- _Source material_:
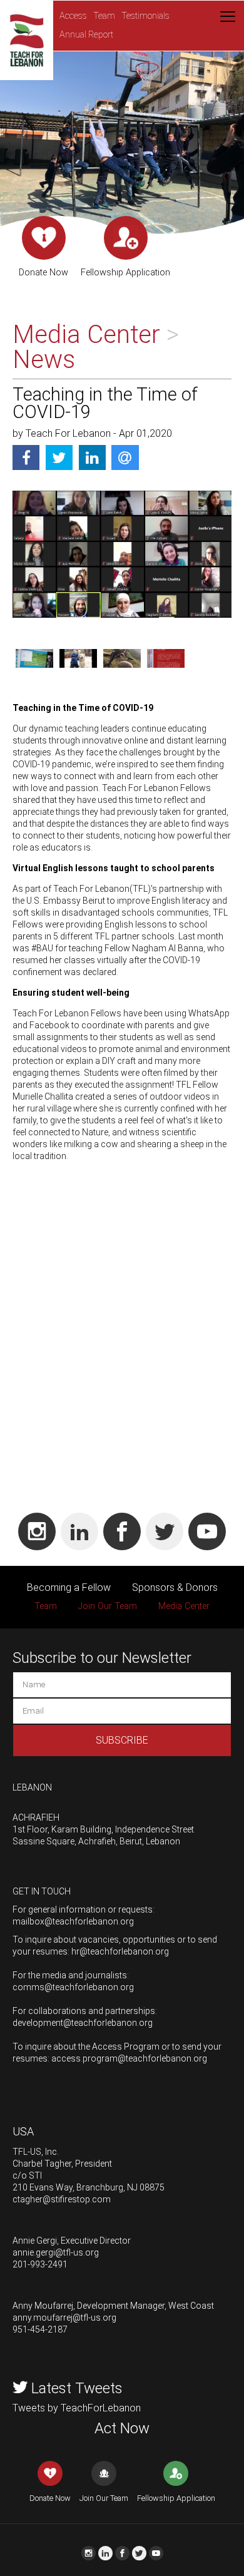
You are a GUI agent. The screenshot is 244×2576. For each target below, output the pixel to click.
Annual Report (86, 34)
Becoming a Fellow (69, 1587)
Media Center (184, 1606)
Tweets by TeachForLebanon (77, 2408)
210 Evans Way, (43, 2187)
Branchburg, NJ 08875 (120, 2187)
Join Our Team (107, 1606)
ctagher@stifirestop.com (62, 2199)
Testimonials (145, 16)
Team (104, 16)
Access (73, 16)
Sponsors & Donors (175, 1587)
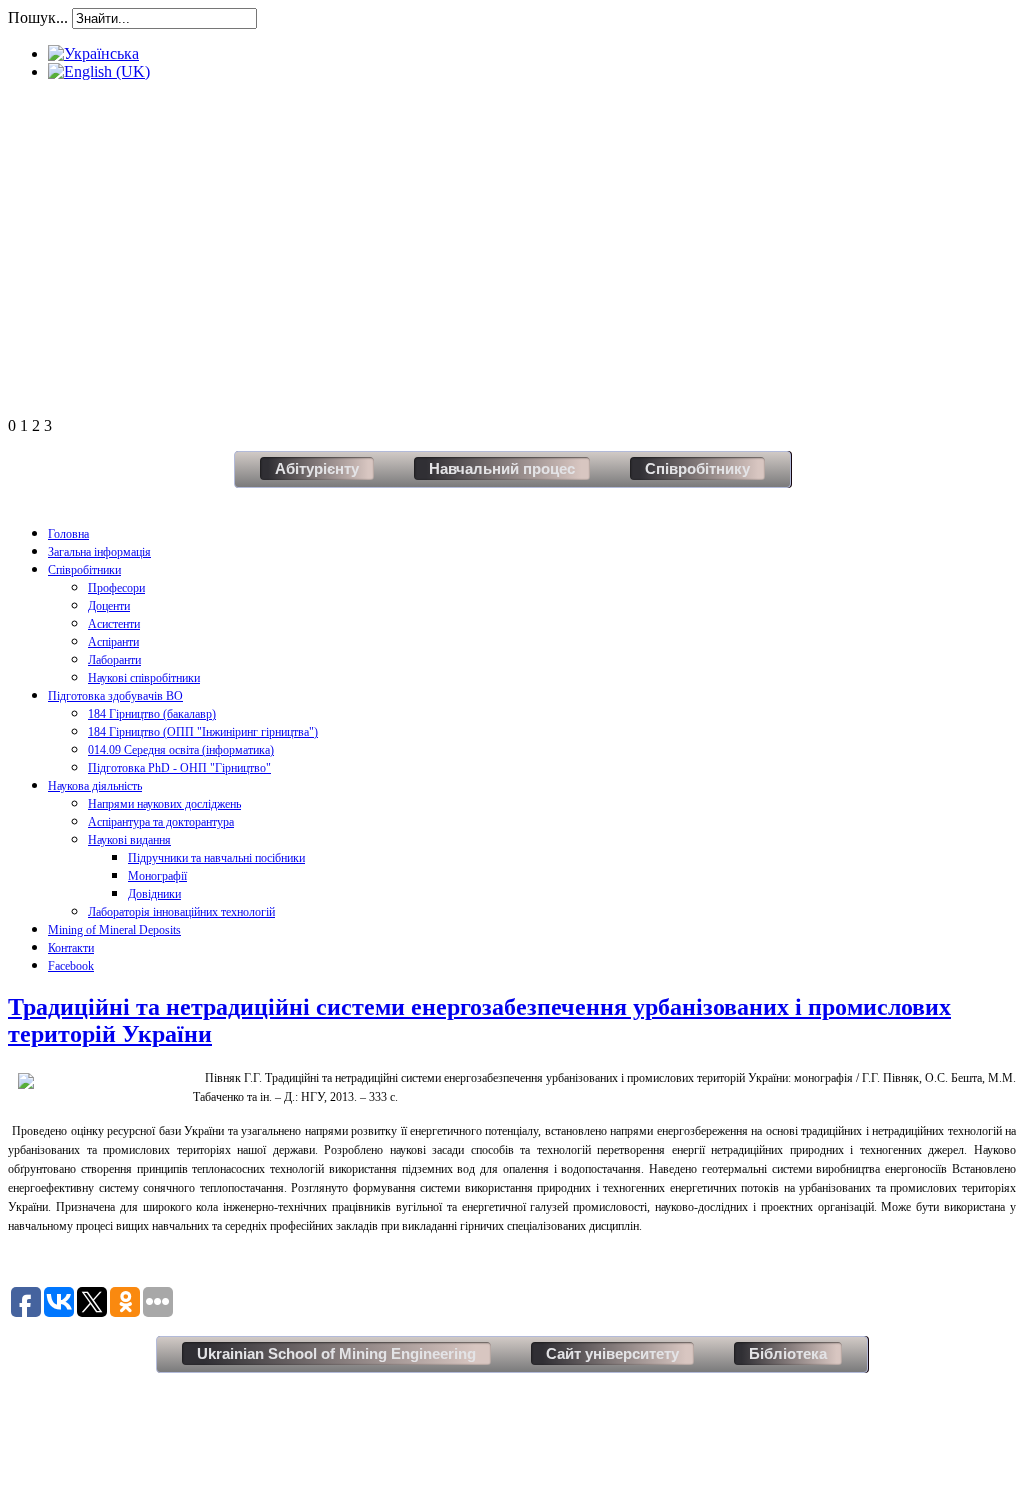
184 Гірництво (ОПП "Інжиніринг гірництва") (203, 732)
...
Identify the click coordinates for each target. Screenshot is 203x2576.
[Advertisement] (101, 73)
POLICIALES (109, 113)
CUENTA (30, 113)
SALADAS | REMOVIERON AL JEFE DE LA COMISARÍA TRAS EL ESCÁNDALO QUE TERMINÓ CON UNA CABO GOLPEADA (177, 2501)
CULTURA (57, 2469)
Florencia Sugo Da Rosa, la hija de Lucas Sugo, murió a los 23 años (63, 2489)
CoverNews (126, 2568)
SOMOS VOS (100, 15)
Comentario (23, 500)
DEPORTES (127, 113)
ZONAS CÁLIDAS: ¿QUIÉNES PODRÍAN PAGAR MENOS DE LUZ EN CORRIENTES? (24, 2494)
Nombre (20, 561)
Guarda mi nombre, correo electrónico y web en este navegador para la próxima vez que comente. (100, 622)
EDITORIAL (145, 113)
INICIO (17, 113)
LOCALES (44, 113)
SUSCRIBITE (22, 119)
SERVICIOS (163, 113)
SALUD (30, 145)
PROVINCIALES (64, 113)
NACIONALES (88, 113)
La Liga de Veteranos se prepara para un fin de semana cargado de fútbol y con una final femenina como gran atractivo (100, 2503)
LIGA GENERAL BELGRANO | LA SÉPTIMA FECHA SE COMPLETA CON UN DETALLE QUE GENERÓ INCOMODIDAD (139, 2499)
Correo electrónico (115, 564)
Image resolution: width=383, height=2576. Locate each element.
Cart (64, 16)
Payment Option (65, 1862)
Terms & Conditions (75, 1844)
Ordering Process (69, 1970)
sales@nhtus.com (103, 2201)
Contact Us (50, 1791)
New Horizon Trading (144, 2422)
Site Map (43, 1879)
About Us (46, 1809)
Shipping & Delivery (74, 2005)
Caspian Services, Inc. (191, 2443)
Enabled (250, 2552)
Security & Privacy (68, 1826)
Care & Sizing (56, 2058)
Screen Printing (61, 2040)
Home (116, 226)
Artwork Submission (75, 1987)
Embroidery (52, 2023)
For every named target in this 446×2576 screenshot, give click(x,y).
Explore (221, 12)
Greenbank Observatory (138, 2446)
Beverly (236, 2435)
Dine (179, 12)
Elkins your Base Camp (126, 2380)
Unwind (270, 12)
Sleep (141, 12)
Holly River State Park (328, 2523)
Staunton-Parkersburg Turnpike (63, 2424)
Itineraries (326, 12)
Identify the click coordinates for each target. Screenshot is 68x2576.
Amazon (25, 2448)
---
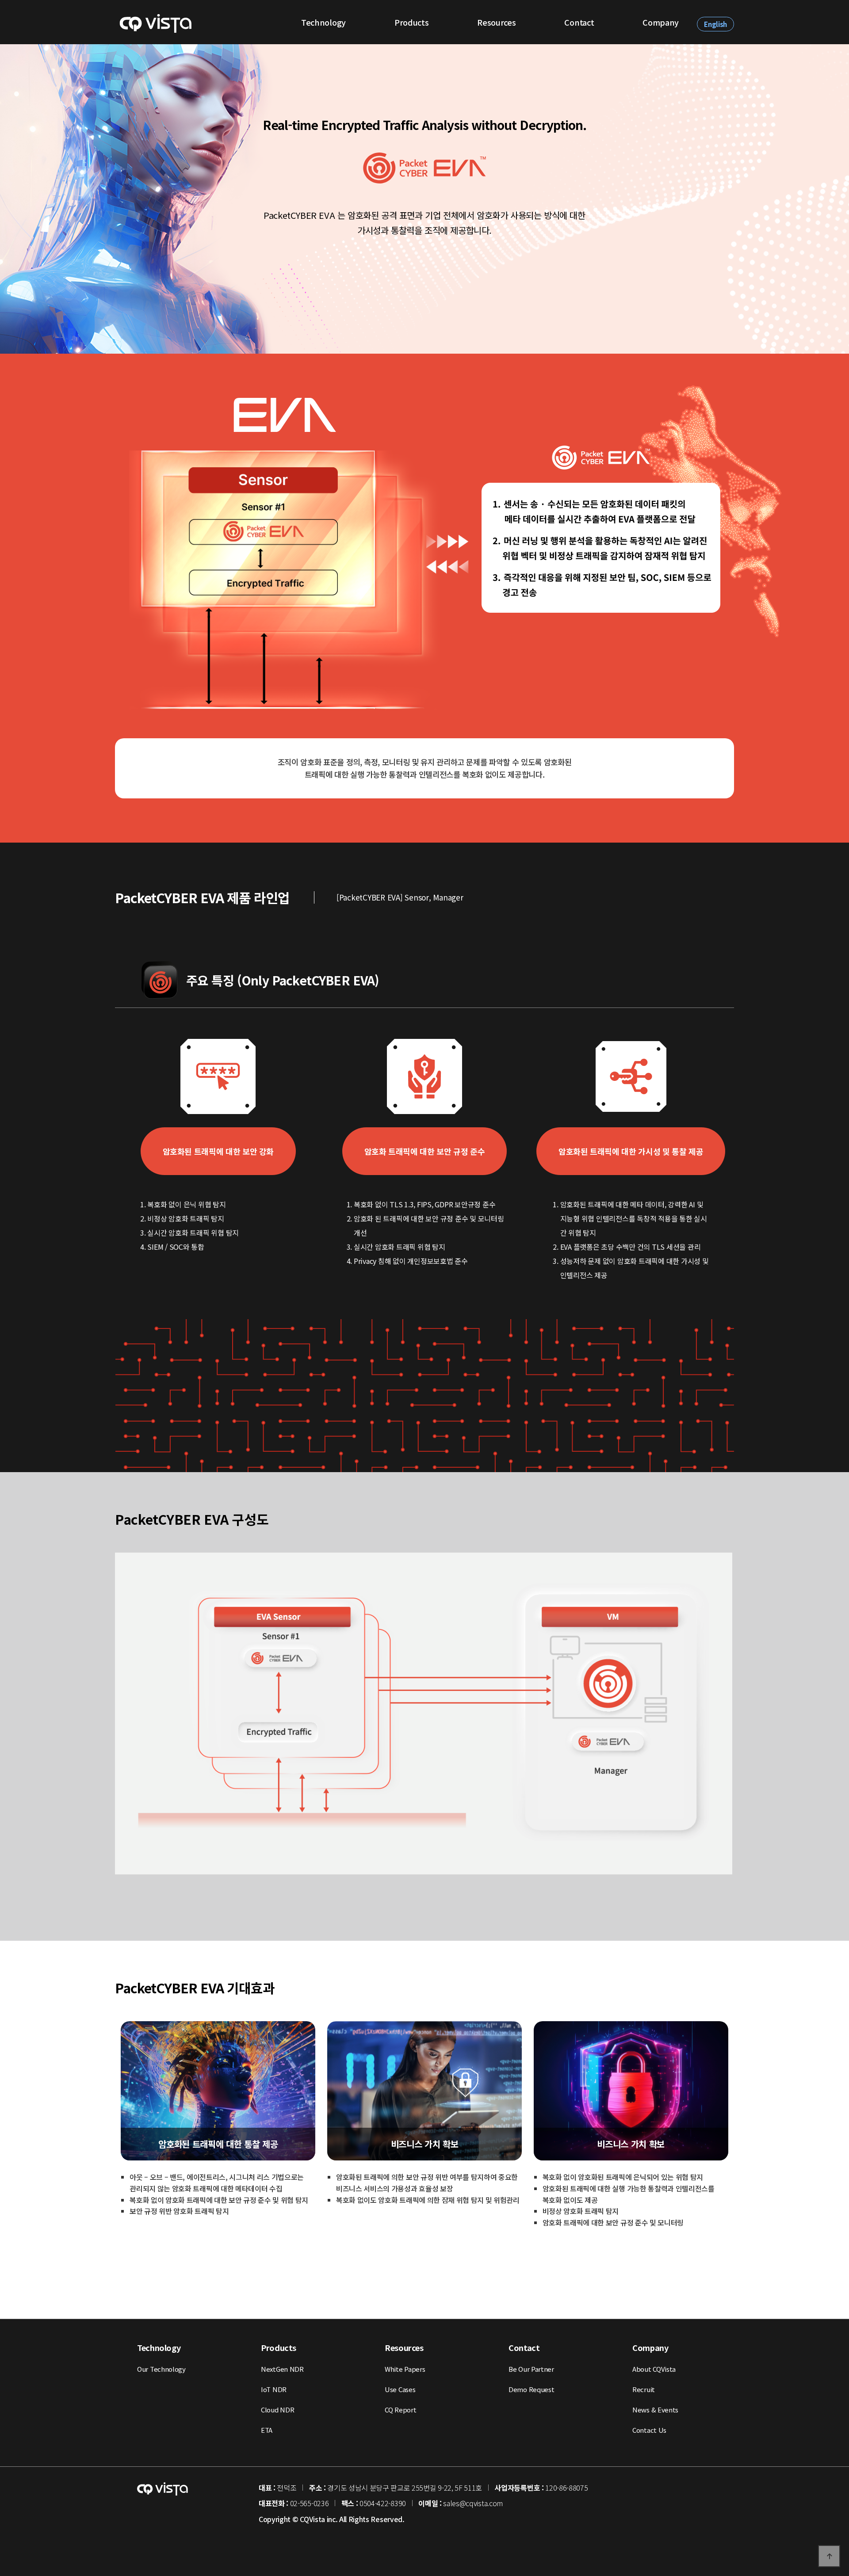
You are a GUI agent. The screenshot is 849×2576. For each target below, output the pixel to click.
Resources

- _Exercise goal_: Find and copy each line of the data where "target" is present.

- _Problem solution_:
You are a GUI agent. The screenshot is 244×2576. For each target below, output the pixel to click.
Identify the click coordinates for each target. Screenshot is 203x2576.
For every named target in this 446×2576 screenshot, give click(x,y).
Identify the click coordinates for each target. Screenshot is 68x2576.
You are a GUI agent. The screenshot is 849×2576. For each target below, output the pixel to click.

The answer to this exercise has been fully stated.